ASSIGNMENT - Scan the lines below for the word "accomplish". Copy each line you find it in.

####################

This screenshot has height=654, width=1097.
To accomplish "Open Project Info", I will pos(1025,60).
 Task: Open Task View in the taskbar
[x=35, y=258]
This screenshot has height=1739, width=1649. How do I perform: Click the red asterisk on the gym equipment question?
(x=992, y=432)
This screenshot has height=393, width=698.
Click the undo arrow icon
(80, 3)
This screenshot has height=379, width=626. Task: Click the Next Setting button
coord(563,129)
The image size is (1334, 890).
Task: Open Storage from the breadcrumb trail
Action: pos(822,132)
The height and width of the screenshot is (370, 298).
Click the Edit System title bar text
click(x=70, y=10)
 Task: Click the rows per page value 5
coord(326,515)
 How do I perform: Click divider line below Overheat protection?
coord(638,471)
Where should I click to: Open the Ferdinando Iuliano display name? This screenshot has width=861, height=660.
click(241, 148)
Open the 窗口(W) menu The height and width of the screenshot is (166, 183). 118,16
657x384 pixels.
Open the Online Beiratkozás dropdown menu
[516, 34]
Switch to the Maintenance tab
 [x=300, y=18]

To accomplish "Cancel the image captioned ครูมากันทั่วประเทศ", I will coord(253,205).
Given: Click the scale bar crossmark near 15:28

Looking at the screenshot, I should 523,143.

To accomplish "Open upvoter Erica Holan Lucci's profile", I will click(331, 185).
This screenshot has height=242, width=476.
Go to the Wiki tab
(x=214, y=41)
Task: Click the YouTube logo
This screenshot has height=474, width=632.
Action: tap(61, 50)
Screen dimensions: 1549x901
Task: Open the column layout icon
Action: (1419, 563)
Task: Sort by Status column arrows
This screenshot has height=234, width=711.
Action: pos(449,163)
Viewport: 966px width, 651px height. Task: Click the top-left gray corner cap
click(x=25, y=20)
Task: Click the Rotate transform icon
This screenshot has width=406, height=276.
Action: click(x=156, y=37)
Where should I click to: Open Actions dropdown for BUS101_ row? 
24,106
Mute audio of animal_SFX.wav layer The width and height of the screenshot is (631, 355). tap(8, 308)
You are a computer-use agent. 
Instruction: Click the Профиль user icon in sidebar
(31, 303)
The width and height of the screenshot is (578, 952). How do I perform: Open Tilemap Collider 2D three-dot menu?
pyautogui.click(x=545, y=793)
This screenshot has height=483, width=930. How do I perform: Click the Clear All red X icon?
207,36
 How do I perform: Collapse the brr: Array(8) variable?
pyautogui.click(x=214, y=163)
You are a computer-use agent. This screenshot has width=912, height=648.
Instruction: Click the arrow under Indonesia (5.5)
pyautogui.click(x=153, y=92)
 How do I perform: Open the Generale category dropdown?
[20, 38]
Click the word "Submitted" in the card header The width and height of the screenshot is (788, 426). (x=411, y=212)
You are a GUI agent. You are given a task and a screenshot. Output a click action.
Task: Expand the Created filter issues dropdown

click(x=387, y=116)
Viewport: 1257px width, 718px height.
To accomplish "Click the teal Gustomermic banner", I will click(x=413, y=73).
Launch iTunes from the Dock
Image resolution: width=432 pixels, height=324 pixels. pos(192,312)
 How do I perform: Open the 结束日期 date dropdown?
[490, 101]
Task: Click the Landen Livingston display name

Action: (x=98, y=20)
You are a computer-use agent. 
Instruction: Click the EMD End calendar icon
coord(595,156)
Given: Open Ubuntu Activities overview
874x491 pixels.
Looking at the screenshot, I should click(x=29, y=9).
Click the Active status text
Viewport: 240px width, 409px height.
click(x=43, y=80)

####################

PROBLEM SOLUTION -
To accomplish "Open Project Info", I will pos(1025,60).
To accomplish "Cancel the image captioned ครูมากันทั่วประเทศ", I will coord(253,205).
To accomplish "Open upvoter Erica Holan Lucci's profile", I will click(331, 185).
To accomplish "Click the teal Gustomermic banner", I will click(x=413, y=73).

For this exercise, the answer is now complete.